About this task | Repeat exactly the lines from the start of the material below up to and including the "Open the AI" line.

Given records |
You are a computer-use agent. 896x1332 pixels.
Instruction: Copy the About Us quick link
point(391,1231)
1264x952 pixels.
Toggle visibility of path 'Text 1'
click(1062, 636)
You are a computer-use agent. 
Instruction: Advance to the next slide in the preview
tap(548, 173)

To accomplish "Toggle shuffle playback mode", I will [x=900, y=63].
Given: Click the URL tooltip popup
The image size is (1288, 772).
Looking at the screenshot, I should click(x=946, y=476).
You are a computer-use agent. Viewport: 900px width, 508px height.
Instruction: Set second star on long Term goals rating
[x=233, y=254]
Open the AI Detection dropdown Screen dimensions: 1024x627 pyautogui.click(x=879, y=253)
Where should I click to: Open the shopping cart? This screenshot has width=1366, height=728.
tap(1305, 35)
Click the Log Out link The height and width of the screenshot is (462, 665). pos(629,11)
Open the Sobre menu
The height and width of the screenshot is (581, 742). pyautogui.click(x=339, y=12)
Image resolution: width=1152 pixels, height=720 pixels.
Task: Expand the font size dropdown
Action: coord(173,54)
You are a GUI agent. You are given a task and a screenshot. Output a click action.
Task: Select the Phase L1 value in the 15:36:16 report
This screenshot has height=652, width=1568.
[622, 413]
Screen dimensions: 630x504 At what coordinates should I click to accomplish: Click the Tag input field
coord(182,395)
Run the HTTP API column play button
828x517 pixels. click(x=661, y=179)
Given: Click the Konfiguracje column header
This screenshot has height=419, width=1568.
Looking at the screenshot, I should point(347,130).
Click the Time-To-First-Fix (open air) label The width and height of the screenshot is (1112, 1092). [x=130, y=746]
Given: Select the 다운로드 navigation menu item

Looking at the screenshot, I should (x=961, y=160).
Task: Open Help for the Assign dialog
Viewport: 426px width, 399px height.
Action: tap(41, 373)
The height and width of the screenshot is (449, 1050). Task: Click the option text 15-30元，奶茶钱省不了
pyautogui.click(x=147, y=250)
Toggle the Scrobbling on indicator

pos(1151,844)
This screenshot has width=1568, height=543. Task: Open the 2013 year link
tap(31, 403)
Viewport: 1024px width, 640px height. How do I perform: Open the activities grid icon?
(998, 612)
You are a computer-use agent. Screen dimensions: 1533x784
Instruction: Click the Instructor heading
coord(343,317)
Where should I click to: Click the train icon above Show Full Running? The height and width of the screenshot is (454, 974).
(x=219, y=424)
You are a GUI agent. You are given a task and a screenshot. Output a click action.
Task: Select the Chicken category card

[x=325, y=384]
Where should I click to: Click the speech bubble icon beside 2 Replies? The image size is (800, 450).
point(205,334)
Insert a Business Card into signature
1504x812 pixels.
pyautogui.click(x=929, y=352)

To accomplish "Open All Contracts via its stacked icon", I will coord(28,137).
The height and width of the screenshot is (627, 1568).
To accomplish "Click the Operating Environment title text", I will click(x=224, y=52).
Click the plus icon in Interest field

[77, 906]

Output of the task |
You are a computer-use agent. 896x1332 pixels.
Instruction: Copy the About Us quick link
point(391,1231)
1264x952 pixels.
Toggle visibility of path 'Text 1'
click(1062, 636)
You are a computer-use agent. 
Instruction: Advance to the next slide in the preview
tap(548, 173)

To accomplish "Toggle shuffle playback mode", I will [x=900, y=63].
Given: Click the URL tooltip popup
The image size is (1288, 772).
Looking at the screenshot, I should click(x=946, y=476).
You are a computer-use agent. Viewport: 900px width, 508px height.
Instruction: Set second star on long Term goals rating
[x=233, y=254]
Open the AI Detection dropdown Screen dimensions: 1024x627 pyautogui.click(x=879, y=253)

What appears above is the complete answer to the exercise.